▸ Task goal
Every line of the entries that holds the word "profile" is to be copied.

※

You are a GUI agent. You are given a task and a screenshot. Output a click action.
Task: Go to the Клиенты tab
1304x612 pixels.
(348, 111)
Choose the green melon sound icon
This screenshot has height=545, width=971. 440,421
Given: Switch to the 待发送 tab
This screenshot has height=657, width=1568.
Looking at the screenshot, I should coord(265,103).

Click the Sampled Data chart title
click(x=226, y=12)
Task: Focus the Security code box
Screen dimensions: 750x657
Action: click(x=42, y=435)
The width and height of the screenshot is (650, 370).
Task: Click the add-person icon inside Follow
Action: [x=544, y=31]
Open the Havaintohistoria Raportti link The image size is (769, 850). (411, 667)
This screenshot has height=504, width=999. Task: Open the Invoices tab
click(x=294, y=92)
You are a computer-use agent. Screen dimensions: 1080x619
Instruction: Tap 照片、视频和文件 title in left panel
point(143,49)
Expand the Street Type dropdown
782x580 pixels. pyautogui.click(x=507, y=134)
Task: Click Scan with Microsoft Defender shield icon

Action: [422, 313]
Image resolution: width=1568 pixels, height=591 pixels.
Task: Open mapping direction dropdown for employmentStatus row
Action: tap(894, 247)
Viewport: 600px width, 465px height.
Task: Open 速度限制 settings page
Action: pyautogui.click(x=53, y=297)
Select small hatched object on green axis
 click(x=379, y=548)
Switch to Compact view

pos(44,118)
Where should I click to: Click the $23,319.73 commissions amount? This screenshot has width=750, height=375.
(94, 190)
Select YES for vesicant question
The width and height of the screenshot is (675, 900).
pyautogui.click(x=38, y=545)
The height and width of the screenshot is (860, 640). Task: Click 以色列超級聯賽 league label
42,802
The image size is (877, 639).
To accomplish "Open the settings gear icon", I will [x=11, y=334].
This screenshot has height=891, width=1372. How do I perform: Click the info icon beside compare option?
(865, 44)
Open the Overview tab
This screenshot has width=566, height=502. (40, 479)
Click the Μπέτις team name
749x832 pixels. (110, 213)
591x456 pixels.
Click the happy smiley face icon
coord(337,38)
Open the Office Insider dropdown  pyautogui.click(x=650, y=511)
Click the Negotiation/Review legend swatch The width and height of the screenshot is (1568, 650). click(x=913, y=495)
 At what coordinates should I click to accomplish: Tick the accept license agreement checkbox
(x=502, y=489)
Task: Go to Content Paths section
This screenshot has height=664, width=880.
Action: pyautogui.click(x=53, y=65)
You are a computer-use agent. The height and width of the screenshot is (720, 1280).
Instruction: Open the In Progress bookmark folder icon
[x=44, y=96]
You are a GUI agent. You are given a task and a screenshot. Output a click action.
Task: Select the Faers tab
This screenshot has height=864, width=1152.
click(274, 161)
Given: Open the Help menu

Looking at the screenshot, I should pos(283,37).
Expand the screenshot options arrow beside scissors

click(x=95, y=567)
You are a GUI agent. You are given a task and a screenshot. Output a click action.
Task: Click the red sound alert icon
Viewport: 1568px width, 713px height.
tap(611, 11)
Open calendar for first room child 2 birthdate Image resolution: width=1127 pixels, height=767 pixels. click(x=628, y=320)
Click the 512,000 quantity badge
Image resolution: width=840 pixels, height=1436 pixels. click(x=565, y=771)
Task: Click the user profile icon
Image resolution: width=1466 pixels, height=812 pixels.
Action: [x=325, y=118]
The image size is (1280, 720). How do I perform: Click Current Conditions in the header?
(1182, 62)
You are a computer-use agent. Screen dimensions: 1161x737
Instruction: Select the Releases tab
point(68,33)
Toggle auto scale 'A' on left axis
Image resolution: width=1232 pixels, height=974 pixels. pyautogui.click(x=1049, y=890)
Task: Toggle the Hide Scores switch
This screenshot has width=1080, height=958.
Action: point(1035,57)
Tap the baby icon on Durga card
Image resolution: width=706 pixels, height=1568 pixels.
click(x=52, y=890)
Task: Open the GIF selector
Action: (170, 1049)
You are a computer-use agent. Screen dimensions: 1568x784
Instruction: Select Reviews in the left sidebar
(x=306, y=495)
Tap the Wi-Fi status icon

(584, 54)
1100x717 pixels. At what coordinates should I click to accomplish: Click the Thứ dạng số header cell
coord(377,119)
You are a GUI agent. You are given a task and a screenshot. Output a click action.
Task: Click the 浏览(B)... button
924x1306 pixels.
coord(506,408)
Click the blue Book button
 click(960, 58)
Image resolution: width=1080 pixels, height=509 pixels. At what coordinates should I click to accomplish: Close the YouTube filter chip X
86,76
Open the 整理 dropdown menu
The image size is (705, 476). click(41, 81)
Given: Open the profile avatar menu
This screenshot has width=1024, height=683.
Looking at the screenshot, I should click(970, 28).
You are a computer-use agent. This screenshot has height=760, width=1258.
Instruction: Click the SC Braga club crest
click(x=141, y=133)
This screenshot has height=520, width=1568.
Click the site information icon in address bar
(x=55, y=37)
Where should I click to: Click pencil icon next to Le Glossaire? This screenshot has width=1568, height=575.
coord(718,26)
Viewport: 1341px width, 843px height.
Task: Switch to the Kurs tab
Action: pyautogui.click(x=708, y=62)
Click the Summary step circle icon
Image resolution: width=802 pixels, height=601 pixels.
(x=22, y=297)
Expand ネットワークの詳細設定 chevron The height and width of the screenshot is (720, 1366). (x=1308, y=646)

※

▸ Result of the task
Task: Click the user profile icon
Given: Open the profile avatar menu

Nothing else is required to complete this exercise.